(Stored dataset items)
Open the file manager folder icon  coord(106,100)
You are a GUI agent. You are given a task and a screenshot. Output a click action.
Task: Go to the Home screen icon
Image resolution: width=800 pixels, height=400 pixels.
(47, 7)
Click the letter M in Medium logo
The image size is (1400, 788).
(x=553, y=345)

**TASK INSTRUCTIONS:**
Only a number is wanted here: how many lines of the records above include the string "icon"?

**OUTPUT OF THE TASK:**
2